A parte il fatto che sicuramente ci sono dei fiorentini che non hanno mai messo piede negli Uffizi, fortunatamente ce ne sono molti altri che hanno visitato la maggioranza dei musei di questa straordinaria capitale dell’arte, ma può darsi che anche tra questi fiorentini consapevoli della ricchezza della loro patria, ce ne sia qualcuno che non conosce il Museo Diocesano di Santo Stefano al Ponte. Che merita di essere visitato, visto che custodisce importanti capolavori (anche il trittico che fu rubato a Terenzano e che la Digos ritrovò a Roma in un covo delle B.R.) e una raccolta davvero curiosa, e soprattutto rara, che si trovava - grosso modo nel XVIII secolo - nella Badia Fiorentina, e che è costituita da 62 piccoli ritratti acquerellati su pergamena che raffigurano monaci di vari Ordini religiosi.
Sono tutti religiosi appartenenti a ordini maschili e risalgono al tempo in cui l’abito faceva il monaco, eccome, visto che non solo era una riconoscibile divisa che specificava il ruolo del religioso, ma anche perché certi ordini imponevano ai monaci d’indossare l’abito anche di notte, anche in caso di malattia.
Scriveva nel 1705 Clemente Pistelli a proposito del fondatore dei chierici regolari minori: "... non mirò giammai, oltre le mani, parte alcuna del suo corpo ignudo, che perciò dormiva sempre vestito, e bisognandogli talvolta rappezzar le calzette, non le levava dalle gambe, per non lasciarle scoperte, ma sopra di esse le raggiustava alla meglio...".
Una raccolta rara che è stata studiata da Lara Mercanti e Giovanni Straffi, cui si deve un interessante volume con la riproduzione e la descrizione dei 62 disegni, dovuti a un bravo ritrattista.
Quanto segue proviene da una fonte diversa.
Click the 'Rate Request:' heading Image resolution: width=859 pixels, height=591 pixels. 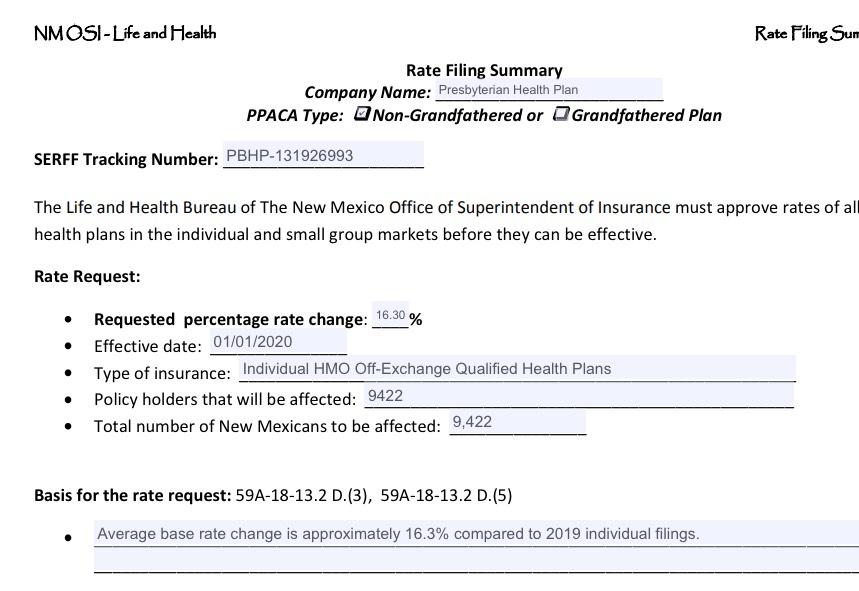pyautogui.click(x=87, y=276)
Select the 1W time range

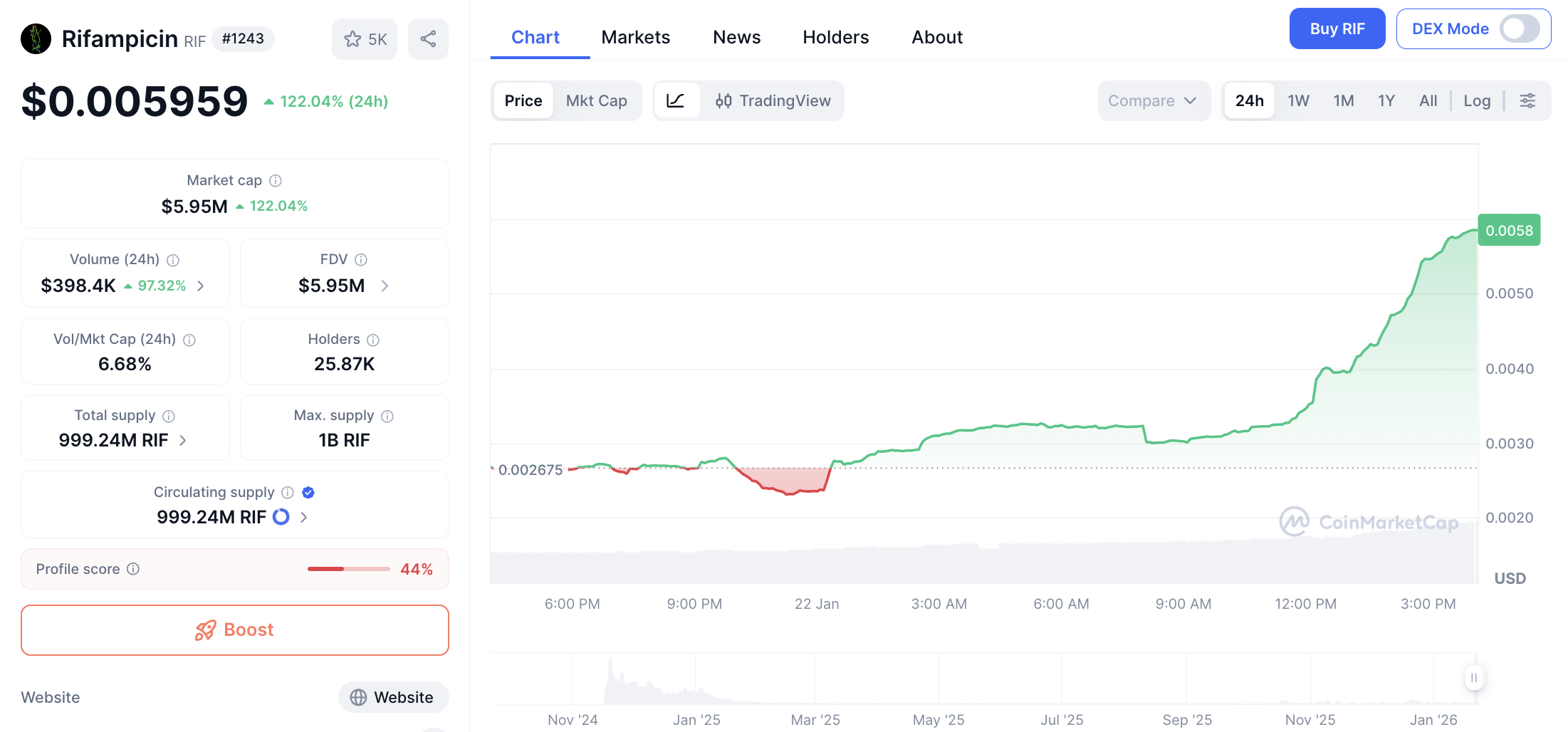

Lo scopo della raccolta che era esposta alla Badia (ogni disegno entro una cornicetta nera) era certamente quello di documentare le molte istituzioni religiose esistenti in quel secolo (oppure soppresse), ma si può anche ipotizzare un altro intento dell’autore: quello di offrire dei modelli per le esigenze di quei sarti che avevano l’incarico di fornire gli abiti ai monasteri. Una prefazione di Giovanni Grazzini è intitolata "da Santo Stefano a Santo Stefano" perché l’autore ricorda come la Badia fiorentina, ove si trovavano i 62 figurini trasferiti ora nel museo di Santo Stefano al Ponte, inglobasse al tempo della sua costruzione la chiesetta di Santo Stefano del Popolo.